Xanthoangelol is a prenylated chalcone (C₂₅H₂₈O₄, MW ~392.49 g/mol) and is not a nutritional food source per se; it is a bioactive phytochemical found primarily in Angelica keiskei (Ashitaba). Key details: • Classification: Prenylated chalcone (a subclass of flavonoids/chalconoids). • Natural concentration: Found in the yellow exudate/sap of Ashitaba stems and leaves at concentrations typically ranging from approximately 0.1–1.5% of dry weight of the plant's sap/exudate; whole leaf dry weight concentrations are considerably lower, estimated at roughly 0.01–0.1% depending on plant part and growing conditions. • Co-occurring bioactives in Ashitaba: Often found alongside 4-hydroxyderricin (another prenylated chalcone), coumarins, luteolin, and other flavonoids. • Solubility & bioavailability: Xanthoangelol is lipophilic; oral bioavailability in humans has not been well-characterized but is expected to be limited due to poor aqueous solubility and potential first-pass hepatic metabolism. Lipid-based delivery or co-administration with dietary fats may enhance absorption. Some preclinical pharmacokinetic data suggest rapid metabolism and moderate tissue distribution. • No macronutrient contribution (protein, carbohydrate, fat, or fiber) as it is consumed in trace amounts as a phytochemical rather than as a caloric nutrient. • No significant vitamin or mineral content attributable to the compound itself. • Mechanism-relevant chemistry: The α,β-unsaturated carbonyl (chalcone scaffold) and prenyl side chain are critical for its biological activities, including NF-κB inhibition, MAO inhibition, and pro-apoptotic signaling.

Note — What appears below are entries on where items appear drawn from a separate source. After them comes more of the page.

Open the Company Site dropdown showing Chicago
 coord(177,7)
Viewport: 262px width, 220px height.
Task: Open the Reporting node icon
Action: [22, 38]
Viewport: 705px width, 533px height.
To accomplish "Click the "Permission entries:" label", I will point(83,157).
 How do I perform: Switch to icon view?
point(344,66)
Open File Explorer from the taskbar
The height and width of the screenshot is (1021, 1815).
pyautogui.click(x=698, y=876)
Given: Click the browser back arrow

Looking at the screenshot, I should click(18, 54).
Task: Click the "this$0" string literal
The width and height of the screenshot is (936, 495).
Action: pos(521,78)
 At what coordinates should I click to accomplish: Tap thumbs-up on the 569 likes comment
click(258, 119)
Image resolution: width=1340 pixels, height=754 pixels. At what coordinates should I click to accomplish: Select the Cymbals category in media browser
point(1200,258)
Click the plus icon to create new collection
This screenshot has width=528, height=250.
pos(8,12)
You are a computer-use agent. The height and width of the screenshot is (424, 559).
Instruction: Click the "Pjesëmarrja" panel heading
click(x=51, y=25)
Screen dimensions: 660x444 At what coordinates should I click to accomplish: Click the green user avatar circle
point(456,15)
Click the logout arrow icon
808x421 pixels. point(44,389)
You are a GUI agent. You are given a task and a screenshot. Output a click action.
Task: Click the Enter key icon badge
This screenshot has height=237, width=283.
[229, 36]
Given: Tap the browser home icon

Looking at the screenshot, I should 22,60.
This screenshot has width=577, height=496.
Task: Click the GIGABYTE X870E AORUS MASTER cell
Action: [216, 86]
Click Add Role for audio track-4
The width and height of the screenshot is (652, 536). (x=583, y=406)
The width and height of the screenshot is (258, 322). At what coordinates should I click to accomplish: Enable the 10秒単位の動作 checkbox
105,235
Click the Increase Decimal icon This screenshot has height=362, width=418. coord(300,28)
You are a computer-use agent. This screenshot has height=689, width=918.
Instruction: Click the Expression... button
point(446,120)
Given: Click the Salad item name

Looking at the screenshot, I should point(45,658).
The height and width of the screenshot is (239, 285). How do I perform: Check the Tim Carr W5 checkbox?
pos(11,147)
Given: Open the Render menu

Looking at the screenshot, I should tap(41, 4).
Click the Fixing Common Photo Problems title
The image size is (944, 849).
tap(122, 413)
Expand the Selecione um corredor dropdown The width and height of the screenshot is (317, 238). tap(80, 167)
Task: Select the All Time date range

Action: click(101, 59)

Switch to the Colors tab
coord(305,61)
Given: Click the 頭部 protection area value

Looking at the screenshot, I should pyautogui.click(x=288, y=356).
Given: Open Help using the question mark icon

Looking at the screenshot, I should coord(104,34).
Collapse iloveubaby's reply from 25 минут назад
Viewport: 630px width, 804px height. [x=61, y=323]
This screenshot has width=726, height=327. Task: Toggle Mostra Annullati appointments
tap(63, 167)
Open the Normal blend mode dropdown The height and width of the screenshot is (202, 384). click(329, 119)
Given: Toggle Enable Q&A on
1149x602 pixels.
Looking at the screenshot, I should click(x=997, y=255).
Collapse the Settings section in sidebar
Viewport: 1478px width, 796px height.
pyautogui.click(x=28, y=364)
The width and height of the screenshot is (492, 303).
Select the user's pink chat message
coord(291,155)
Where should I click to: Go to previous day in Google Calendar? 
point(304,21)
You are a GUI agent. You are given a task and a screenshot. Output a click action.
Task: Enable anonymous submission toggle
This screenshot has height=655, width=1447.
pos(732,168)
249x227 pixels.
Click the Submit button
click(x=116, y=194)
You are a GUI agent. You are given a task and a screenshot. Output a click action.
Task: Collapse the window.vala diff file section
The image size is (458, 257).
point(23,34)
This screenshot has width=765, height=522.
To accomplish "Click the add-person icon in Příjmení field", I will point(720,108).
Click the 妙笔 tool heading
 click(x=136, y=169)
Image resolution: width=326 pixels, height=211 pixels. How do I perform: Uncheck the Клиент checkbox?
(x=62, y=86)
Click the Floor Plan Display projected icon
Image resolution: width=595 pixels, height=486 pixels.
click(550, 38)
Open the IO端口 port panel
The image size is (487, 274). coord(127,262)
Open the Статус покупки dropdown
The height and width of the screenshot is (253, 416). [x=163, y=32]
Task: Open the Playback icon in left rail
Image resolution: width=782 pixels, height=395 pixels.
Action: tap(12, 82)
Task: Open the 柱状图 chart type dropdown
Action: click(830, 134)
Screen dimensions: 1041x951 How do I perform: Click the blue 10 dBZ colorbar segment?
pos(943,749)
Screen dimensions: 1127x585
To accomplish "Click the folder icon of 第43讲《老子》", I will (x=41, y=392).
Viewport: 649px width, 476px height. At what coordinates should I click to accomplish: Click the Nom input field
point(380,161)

The prenyl group enhances membrane permeability relative to non-prenylated chalcones. • Typical research doses (preclinical, in vivo rodent models): 25–100 mg/kg body weight; in vitro IC₅₀ values for various targets range from approximately 1–50 µM depending on the assay (e.g., ~5.8 µM for MAO-A inhibition; ~10–30 µM range for apoptosis induction in cancer cell lines). • No established Recommended Daily Intake (RDI) or Tolerable Upper Intake Level (UL) exists for humans.

Preparation & Dosage

No clinically studied dosage ranges are available for xanthoangelol. Preclinical studies use up to 100 mg/mL in DMSO for in vitro purposes. Consult a healthcare provider before starting any new supplement.

Synergy & Pairings

Curcumin, Resveratrol, Quercetin, Green Tea Extract, Berberine

Safety & Interactions

No human safety data or established tolerable dosage ranges exist for xanthoangelol as a purified compound. Because it inhibits MAO-A and MAO-B, concurrent use with antidepressants (SSRIs, SNRIs, tricyclics) or other MAO inhibitors carries a theoretical risk of serotonin syndrome and should be avoided. Its pro-apoptotic and anti-proliferative activities suggest potential interactions with chemotherapeutic agents, warranting caution in oncology patients without medical supervision. Pregnancy and lactation safety has not been studied, and use is not recommended in these populations.